Given passage ▸
---+---
COS Lite ingestion limits for 4cpu-8gb-ssd

sed-i · 11 April 2023 05:11

One of the goals for COS Lite is to be able to ingest considerable amount of data on modest hardware. Load testing is useful for gaining insight into how to size observability clusters appropriately.

Method

No resource limits set (for now).
MicroK8s 1.24, Juju 2.9.34.
Loki workload version was pinned to 2.4.1 (reason).
The latest results were obtained with the following charm versions:

App	Version	Charm	Channel	Rev
alertmanager	0.25.0	alertmanager-k8s	edge	64
cos-config	3.5.0	cos-configuration-k8s	edge	31
grafana	9.2.1	grafana-k8s	edge	76
loki	2.4.1	loki-k8s	edge	80
prometheus	2.42.0	prometheus-k8s	edge	119
scrape-config	n/a	prometheus-scrape-config-k8s	edge	39
scrape-target	n/a	prometheus-scrape-target-k8s	edge	25
traefik	2.9.6	traefik-k8s	edge	124

The load test is using terraform to provision:

COS Lite VM. Deployed from the cos-lite bundle with an overlay dedicated for the load test.
Avalanche VM. Used as scrape targets for prometheus. The number of targets and the number of metrics per target are adjustable.
Query VM. Used for “browser testing” with 20 “virtual eyeballs” looking at a grafana dashboard consisting of 600 log lines and 7200 graph points, refreshing every 5 sec.
Loki log VM. Used for pushing logs to loki from multiple virtual targets (“streams”).
Monitoring VM. Used for collecting metrics from the load test’s components for monitoring and producing performance data sheets.

(Edit a copy of this diagram)

Results

	Metrics only	Logs only	Metrics and Logs
Max scraped data points / min	1,710,000	-	1,200,000
Max ingested log lines / min	-	180,000	135,000
Storage (GB/day)	4	54	50

Note that the results above do not leave any leeway. For production you should probably add >10% margin.
---+---
Can you carry on the COS Lite ingestion-limits post from the point where it stops?

Exercise data ▸
---+---
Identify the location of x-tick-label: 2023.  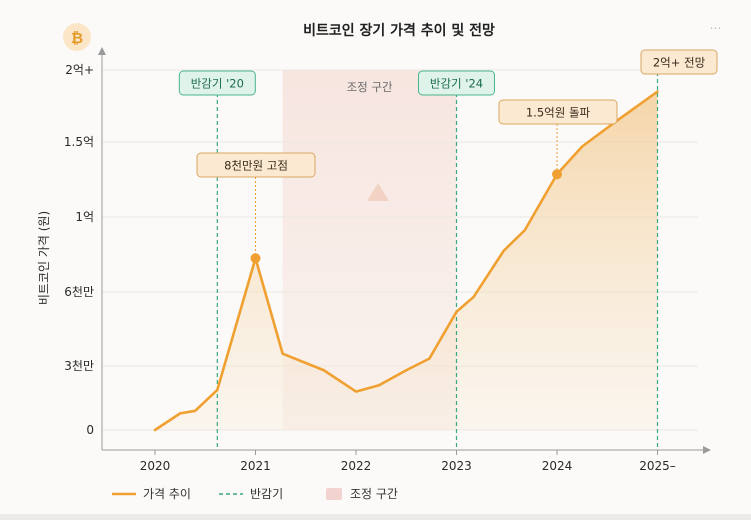
(456, 466).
---+---
Answer to this task ▸
Discussion

VM resource usage

Load tests that run successfully for over 6h without incidents are marked as “PASSED”, and are used for constructing the datasheet. Passing tests are also used for curve fitting an approximation for resource usage.

In the diagram below:

Numbers in square boxes represent passing tests.
Red “X” represent failed tests.
Gray dashed contours are the resource consumption estimation, based on curve fitting a linear function in two variables (y = a1 * x1 + a2 * x2 + b) to all the tests.
Some data points appear inconsistent with the trend. This is most likely due to changing conditions from test to test, such as: new charm release, compaction taking place close to recording final test data, or timing alignment of the querying browser instances producing a spike. As charms and juju stabilize, the numbers are expected to be more consistent in future tests.
Log lines ingestion rate is CPU-limited, and and metrics ingestion rate is memory-limited.

Per-pod resource usage

In addition to the overall VM resource usage, we also look at the cpu and memory usage per pod (reported by kubectl top pod).

We need 0.8 CPU and 1.4 Gi memory for every 100,000 log lines per minute ingested by Loki.
We need 0.12 CPU and 2.3 Gi memory for every 1,000,000 metrics datapoints per minute ingested by prometheus.

Pod	CPU	Memory
Loki	0.75 / 100k	1.3Gi / 100k
Prometheus	0.11 / 1M	2.3Gi / 1M

Table: pod resources needed for per-minute ingestion rates.

Conclusions

The Grafana Labs stack that COS Lite is based on can ingest a substantial amount of data on fairly moderate hardware.
Being unable to deploy the same charm revisions (workload versions) every single load test run introduced some jitter in the results.
More load tests are needed to improve the prediction accuracy of the fitted curves.

Data

https://github.com/canonical/cos-lite-bundle/blob/feature/custom-exporter/tests/load/gcp/var_ssd-4cpu-8gb.csv

Code

https://github.com/canonical/cos-lite-bundle/pull/65

mthaddon · 11 April 2023 10:54

Can you expand on this a bit. What’s the issue here?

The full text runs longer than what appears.